Negative target ROIs
Frontal
VMPFC A −4 48 10 4 48 10
Parietal
IPL B −56 −60 32 58 −54 34
PCUN C −6 −52 30 6 −52 30
Temporal
Mid temp D −60 −24 −12 60 −22 −8
Subcortical
CN E −16 18 14 14 16 18

VLPFC = ventrolateral prefrontal cortex; DLPFC = dorsolateral prefrontal cortex; hFEF = putative human frontal eye fields; SM = sensorimotor; FG = fusiform gyrus; Calc = peri-calcarine cortex; OT = occipto-temporal; MO = mid occipital; PT = posterior thalamus; VMPFC = ventromedial prefrontal cortex; IPL = inferior parietal lobule; PCUN = precuneus; Mid Temp = middle temporal; CN = caudate nucleus.

3.4. Age-effects on connectivity to target ROIs

Parameter estimates for the age regressor from the linear mixed models with positive targets are shown in Fig. 5 (*p < 0.05, **p < 0.005), for the whole group, younger and older sub-groups. Over the entire sample, the only regions showing an age-regression slope with a p-value < 0.05 were left and right fusiform, left occipito-temporal and right peri-calcarine targets. These regions all showed increased connectivity with age to anterior IPS regions 3 and/or 4, and left VLPFC, which showed decreasing connectivity with IPS4 with increasing age. Age-effects were generally more positive in the younger group, with several prefrontal age-slopes significant at p < 0.05. In the oldest group, only left VLPFC showed a negative slope that reached p < 0.05.

Fig. 5.

Fig. 5

Parameter estimates (β) for effects of age on functional connectivity to positive targets. Models were run separately for the whole sample (left panel), younger (middle panel) and older (right panel) sub-groups. VLPFC = ventrolateral prefrontal cortex, DLPFC = dorsolateral preftontal cortex, hFEF = putative human frontal eye fields, SM = sensorimotor, FG = fusiform gyrus, Calc = peri-calcarine cortex, OT = occipito-temporal, MO = middle occipital, PT = posterior thalamus, L = left, R = right. *p < 0.05, **p < 0.005.

Parameter estimates for linear age-effects with negative targets are shown in Fig. 6 (*p < 0.05, **p < 0.005). In the whole group, right inferior parietal showed a positive linear effect of age at p < 0.05, with right IPS4, and right middle frontal showed a significant negative age-effect with right IPS1. In contrast to the positive targets, which showed generally more positive effects in the younger age group, for negative targets the older age group showed more negative age-effects.

Fig. 6.

Fig. 6

Parameter estimates (β) for effects of age on functional connectivity to negative targets. Models were run separately for the whole sample (left panel), younger (middle panel) and older (right panel) sub-groups. VMPFC = ventromedial prefrontal, IPL = inferior parietal lobule, PCUN = precuneus, Mid Temp = middle temporal, CN = caudate nucleus, L = left, R = right. *p < 0.05, **p < 0.005.
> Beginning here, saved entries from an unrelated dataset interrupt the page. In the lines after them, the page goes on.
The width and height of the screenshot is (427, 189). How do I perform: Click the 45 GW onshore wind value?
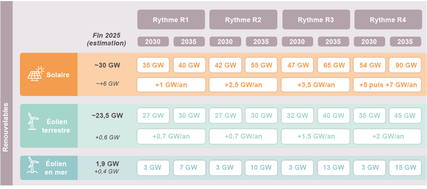point(405,115)
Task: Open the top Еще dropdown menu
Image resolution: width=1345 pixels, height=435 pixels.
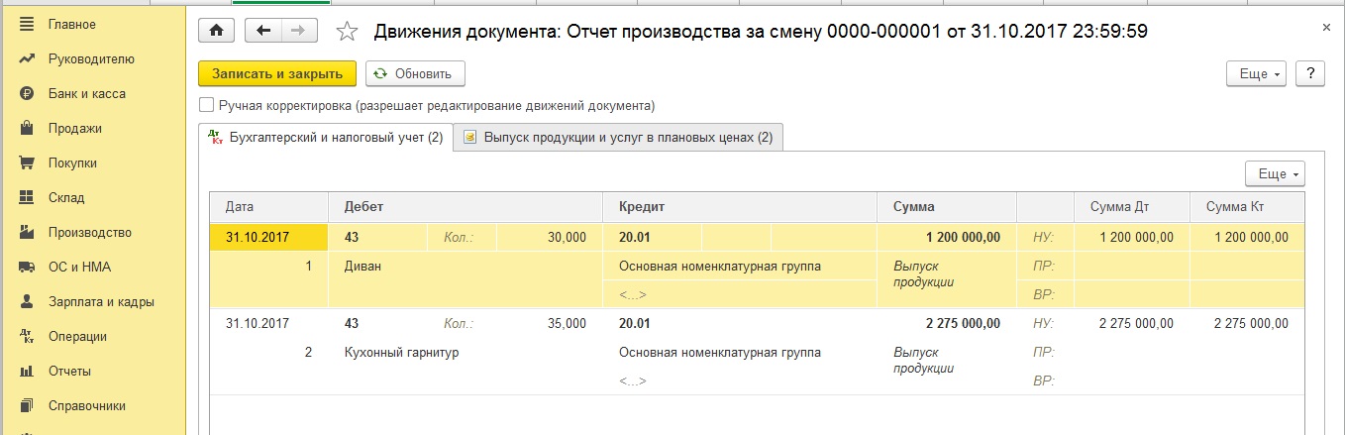Action: [1256, 74]
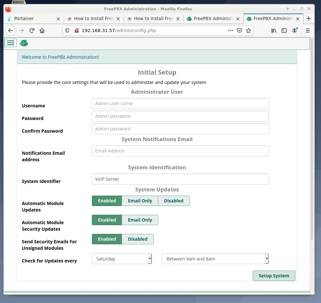This screenshot has width=321, height=303.
Task: Open the Firefox application menu icon
Action: click(x=308, y=30)
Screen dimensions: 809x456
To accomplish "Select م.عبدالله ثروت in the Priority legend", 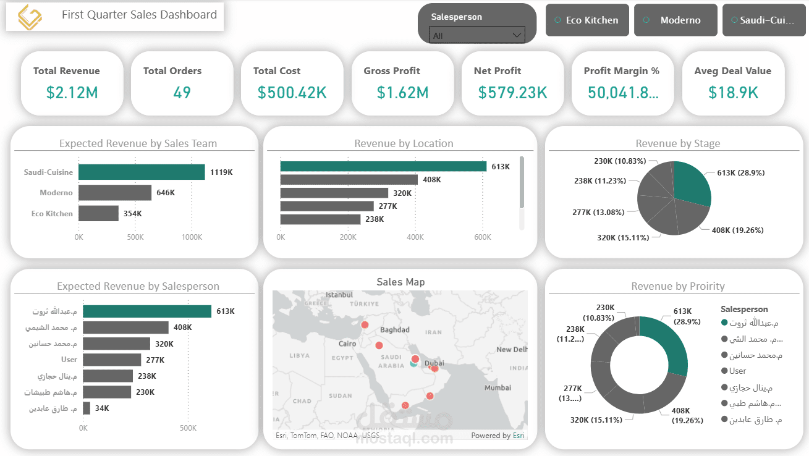I will pos(752,322).
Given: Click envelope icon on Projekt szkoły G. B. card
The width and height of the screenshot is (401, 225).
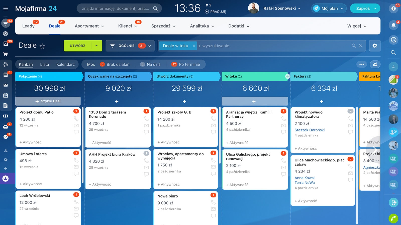Looking at the screenshot, I should point(213,125).
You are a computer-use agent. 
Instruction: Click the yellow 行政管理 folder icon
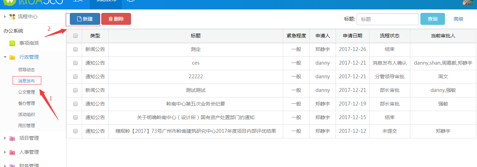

Age-effects in Fig. 5, Fig. 6 were relatively modest and do not survive correction over all of the models estimated. However, visualization of parameter estimates can help to identify trends in the data and can be informative for planning future studies.

4. Discussion

This study investigated age-related variability, across late childhood and adolescence, in functional connectivity from a set of seeds along the posterior-to-anterior axis of the IPS. Though all IPS seeds showed robust functional connectivity with regions of the dorsal attention network, relative to one another, IPS0-4 have unique functional connectivity patterns: posterior IPS shows enhanced connectivity with dorsal and ventral visual regions, while anterior IPS shows greater connectivity with prefrontal and sensorimotor regions. Although we hypothesized a positive association with age specifically between anterior IPS and prefrontal regions, at a whole-brain corrected level, age-related variability was relatively subtle, and most prominent with ventral visual fusiform regions.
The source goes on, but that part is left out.